3.17 Met grief 2 in het principaal appel richt [K] zich, kort gezegd, tegen het oordeel van de rechtbank dat [K] jegens [S] onzorgvuldig heeft gehandeld. Grief 3 in het principaal appel richt zich tegen het daarmee samenhangende oordeel dat [K] onvoldoende heeft gewaarschuwd voor de gevaarlijke situatie na het stilvallen van de kart van [S]. Gelet op het hierboven in 3.16 overwogene slagen deze grieven.
3.18 Grief 4 in het principaal appel heeft geen zelfstandige betekenis.
3.19 De slotsom is dat de grieven in het principaal appel slagen, zodat het bestreden vonnis zal worden vernietigd en de vorderingen van [S] zullen worden afgewezen.
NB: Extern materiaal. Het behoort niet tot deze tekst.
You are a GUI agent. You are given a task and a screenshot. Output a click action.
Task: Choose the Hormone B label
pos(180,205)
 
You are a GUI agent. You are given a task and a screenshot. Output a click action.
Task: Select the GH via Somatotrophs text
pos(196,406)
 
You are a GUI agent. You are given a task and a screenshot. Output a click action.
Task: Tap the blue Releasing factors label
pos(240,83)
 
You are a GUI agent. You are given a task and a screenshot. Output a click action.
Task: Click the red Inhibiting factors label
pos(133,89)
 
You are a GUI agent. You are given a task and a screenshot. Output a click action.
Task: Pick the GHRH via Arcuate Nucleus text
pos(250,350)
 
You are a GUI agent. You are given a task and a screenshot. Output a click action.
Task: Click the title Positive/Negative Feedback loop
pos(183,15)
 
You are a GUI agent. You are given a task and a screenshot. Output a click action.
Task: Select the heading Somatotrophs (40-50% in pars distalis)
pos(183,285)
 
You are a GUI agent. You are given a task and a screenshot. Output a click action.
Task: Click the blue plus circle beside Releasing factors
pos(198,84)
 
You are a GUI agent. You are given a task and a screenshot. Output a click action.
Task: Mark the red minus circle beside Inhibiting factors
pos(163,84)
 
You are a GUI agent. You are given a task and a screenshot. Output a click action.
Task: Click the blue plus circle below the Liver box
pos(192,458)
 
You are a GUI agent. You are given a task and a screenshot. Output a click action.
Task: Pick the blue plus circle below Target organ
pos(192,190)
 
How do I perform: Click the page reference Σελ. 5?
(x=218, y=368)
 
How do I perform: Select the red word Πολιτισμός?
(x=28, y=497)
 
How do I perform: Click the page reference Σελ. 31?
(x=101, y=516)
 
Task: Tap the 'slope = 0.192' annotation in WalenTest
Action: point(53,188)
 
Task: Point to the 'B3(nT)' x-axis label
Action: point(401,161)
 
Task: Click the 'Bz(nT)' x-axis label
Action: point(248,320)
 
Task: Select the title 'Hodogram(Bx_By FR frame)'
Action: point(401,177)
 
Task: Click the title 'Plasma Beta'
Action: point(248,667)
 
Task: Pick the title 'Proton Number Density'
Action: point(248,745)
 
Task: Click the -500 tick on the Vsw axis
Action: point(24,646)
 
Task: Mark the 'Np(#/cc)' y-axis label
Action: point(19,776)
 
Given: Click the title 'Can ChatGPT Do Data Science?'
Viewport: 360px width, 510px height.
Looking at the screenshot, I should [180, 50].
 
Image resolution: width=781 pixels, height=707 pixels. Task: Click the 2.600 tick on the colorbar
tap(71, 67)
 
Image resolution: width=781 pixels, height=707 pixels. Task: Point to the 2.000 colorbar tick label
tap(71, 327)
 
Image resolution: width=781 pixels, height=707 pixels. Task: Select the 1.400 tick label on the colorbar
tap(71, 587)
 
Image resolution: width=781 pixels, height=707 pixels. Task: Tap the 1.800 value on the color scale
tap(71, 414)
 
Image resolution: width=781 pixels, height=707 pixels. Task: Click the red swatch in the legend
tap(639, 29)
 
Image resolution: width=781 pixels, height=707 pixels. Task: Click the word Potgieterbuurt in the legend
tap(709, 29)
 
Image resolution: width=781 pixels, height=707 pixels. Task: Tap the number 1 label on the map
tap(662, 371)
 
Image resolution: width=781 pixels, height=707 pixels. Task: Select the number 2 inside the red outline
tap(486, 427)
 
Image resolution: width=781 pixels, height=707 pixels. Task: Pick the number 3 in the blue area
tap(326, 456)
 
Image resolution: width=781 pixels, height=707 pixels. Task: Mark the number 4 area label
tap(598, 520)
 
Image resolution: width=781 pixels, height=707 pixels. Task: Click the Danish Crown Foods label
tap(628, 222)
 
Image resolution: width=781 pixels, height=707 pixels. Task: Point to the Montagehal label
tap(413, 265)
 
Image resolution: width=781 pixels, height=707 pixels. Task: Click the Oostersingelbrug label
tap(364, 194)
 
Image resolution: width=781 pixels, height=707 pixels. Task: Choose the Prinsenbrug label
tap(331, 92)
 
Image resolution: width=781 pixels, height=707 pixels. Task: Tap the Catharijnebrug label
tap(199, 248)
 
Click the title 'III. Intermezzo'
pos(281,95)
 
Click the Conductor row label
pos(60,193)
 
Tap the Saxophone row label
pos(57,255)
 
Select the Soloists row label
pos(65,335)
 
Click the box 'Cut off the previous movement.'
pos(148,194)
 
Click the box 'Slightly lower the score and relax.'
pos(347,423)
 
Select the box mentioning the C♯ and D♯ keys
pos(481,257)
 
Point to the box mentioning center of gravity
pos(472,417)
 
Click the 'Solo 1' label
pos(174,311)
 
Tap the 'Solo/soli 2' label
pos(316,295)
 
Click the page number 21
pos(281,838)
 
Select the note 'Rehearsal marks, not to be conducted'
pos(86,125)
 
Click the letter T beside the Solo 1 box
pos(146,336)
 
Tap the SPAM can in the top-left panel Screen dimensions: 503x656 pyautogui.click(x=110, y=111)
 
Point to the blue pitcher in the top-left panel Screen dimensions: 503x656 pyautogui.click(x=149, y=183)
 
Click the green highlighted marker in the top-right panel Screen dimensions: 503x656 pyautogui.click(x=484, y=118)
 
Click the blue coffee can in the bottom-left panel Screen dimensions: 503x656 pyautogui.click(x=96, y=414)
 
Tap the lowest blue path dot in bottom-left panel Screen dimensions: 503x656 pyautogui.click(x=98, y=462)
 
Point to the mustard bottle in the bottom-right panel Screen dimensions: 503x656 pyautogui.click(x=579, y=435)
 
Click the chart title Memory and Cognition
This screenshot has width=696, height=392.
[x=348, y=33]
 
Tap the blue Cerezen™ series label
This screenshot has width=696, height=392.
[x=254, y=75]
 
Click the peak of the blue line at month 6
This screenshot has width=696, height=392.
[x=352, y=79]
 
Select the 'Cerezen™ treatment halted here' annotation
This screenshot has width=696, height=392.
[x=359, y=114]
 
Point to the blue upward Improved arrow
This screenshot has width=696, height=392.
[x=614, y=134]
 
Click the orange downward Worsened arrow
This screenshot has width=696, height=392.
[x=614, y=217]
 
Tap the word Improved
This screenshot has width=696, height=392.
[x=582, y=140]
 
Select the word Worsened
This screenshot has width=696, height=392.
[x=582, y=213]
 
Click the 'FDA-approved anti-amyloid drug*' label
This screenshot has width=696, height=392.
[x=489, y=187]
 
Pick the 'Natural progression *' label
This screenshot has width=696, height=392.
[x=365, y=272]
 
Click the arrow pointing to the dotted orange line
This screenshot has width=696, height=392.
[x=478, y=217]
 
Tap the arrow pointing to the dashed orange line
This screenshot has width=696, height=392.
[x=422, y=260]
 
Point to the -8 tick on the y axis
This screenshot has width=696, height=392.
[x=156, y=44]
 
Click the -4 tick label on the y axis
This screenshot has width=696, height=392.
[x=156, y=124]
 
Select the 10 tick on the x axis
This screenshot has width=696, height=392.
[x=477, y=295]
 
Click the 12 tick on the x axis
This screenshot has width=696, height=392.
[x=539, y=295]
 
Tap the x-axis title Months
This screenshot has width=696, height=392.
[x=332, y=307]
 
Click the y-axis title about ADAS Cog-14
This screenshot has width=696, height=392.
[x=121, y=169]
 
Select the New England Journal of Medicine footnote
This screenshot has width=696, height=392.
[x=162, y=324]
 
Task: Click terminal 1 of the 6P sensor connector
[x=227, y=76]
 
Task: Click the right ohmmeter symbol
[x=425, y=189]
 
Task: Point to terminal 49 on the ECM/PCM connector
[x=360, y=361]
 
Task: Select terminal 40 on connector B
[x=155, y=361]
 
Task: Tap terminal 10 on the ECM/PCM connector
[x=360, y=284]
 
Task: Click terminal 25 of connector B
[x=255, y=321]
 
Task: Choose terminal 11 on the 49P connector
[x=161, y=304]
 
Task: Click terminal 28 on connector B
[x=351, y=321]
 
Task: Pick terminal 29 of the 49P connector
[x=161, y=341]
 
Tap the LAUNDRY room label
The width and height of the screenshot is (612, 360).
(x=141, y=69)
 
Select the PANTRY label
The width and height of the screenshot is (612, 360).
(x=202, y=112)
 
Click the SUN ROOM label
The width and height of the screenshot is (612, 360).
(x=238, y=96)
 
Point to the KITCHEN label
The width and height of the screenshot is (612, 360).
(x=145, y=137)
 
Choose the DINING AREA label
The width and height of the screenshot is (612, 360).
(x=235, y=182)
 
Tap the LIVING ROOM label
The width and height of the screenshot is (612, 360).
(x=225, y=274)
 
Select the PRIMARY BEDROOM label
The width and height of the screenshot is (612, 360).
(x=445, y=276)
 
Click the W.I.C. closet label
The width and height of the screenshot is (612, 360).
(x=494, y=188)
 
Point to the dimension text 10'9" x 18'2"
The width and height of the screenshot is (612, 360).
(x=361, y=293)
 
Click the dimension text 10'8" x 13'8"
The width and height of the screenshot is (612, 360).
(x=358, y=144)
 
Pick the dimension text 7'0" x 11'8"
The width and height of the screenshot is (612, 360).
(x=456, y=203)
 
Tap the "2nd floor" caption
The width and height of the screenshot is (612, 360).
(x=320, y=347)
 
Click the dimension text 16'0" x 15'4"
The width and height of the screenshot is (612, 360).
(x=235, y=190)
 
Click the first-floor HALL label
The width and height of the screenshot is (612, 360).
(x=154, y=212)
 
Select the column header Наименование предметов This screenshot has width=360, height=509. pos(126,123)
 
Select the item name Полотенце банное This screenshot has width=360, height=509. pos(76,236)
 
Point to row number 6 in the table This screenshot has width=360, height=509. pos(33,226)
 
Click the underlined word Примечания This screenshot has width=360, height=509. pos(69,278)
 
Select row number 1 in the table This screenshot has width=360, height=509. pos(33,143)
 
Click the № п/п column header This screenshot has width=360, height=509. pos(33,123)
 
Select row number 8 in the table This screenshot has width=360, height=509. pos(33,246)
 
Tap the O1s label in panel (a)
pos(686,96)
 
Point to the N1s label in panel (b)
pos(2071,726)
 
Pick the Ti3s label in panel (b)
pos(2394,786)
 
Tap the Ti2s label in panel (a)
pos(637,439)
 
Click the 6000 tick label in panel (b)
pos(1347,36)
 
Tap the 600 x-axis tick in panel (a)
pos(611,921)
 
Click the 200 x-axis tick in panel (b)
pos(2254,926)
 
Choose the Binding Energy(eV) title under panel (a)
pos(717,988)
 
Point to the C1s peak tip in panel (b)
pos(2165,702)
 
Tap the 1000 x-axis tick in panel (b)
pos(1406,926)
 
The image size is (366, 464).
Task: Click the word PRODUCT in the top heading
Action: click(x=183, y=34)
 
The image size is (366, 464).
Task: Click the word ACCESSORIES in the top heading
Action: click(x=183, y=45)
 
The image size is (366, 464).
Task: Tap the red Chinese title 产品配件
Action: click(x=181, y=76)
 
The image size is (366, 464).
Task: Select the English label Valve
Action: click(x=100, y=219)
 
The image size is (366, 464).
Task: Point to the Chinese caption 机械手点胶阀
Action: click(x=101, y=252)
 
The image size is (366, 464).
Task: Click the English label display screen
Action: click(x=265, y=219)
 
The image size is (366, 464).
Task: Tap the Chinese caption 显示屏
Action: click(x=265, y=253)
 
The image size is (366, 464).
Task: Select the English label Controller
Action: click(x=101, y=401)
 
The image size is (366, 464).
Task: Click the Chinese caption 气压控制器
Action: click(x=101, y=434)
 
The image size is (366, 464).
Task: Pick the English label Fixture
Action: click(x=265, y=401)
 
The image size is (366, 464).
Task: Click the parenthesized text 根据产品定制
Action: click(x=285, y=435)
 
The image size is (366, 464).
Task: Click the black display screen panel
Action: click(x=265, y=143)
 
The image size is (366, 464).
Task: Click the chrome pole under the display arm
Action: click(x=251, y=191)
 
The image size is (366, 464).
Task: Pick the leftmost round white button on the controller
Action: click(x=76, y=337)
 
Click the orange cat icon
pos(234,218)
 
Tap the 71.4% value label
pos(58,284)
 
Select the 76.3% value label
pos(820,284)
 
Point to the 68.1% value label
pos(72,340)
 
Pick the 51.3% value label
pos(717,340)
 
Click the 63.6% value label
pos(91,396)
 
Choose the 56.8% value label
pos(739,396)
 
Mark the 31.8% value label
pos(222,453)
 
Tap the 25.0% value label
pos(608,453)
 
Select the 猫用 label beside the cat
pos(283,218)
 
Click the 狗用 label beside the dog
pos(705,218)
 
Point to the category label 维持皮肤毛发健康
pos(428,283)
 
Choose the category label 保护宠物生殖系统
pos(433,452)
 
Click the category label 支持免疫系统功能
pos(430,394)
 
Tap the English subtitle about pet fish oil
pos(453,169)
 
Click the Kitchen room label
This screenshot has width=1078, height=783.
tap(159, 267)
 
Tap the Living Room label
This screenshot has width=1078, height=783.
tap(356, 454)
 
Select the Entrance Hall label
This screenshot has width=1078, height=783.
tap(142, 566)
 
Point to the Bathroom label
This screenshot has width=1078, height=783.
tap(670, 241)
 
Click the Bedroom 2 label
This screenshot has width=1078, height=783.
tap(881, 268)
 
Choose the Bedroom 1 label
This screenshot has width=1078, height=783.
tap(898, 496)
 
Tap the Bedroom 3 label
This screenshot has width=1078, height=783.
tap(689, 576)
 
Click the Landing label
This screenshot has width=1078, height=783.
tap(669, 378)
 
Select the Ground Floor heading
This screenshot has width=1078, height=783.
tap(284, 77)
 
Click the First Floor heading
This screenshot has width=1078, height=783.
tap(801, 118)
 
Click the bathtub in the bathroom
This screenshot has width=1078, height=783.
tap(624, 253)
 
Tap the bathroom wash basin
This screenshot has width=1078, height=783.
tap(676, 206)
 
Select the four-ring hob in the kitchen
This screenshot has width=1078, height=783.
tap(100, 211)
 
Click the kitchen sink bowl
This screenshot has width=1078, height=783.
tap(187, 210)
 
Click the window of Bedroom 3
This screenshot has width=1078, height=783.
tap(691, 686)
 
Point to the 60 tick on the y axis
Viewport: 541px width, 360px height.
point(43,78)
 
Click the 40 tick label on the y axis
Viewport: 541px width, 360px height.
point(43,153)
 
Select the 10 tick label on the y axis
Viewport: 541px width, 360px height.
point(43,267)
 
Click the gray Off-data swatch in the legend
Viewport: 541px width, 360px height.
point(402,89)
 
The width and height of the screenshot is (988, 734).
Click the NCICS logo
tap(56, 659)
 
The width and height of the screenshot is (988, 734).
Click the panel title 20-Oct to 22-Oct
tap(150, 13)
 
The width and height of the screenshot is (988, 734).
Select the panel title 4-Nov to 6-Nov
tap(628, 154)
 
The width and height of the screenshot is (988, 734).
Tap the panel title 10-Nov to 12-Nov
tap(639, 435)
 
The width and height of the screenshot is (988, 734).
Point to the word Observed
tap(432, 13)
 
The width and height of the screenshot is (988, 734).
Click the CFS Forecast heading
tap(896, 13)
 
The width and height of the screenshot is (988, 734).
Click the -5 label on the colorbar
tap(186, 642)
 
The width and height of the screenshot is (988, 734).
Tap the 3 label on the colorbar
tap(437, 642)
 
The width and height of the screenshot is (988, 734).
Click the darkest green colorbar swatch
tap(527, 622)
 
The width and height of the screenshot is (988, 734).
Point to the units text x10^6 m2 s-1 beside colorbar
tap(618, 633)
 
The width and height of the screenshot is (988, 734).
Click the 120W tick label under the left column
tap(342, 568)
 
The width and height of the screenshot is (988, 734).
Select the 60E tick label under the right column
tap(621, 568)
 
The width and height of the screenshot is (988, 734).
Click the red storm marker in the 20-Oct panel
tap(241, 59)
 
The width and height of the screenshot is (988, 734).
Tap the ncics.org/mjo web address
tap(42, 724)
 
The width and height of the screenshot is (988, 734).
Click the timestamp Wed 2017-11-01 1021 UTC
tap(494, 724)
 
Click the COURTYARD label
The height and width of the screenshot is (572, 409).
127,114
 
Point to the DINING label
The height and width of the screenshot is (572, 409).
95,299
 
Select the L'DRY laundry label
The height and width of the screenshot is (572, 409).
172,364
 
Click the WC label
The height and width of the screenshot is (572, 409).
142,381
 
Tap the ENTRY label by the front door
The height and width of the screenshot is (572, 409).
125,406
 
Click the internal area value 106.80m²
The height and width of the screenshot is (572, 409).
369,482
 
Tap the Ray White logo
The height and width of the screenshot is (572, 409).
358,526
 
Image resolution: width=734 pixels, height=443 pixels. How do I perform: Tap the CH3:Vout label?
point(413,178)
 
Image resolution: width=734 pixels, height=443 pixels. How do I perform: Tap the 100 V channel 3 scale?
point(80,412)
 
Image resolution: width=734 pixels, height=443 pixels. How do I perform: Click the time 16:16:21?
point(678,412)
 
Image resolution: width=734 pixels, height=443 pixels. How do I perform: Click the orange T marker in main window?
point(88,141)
Het incidenteel appel slaagt niet nu de incidentele grief wordt verworpen. [S] zal worden verwezen in de kosten van de eerste aanleg en van het principaal en incidenteel appel.
4. Beslissing
Het hof:
in principaal appel:
- vernietigt het bestreden vonnis en, opnieuw rechtdoende:
- wijst de vorderingen van [S] af;
- verwijst [S] in de proceskosten van beide instanties en begroot die kosten, voor zover tot heden aan de zijde van [K] gevallen, in eerste aanleg op € 2.621,16 en in hoger beroep op € 370,85,-- voor verschotten en op € 894,-- voor salaris van de advocaat;
- verklaart deze kostenveroordeling uitvoerbaar bij voorraad.
in incidenteel appel:
- bekrachtigt het vonnis waarvan beroep voor zover in incidenteel appel aan het hof voorgelegd;
- verwijst [S] in de proceskosten van het hoger beroep en begroot die kosten, voor zover tot heden aan de zijde van [K] gevallen, op € 447,-- voor salaris van de advocaat;
- verklaart deze kostenveroordeling uitvoerbaar bij voorraad.
Dit arrest is gewezen door mrs. W.J.J. Los, J.C. Toorman en H.M. de Mol van Otterloo en in het openbaar uitgesproken op 8 juni 2010 door de rolraadsheer.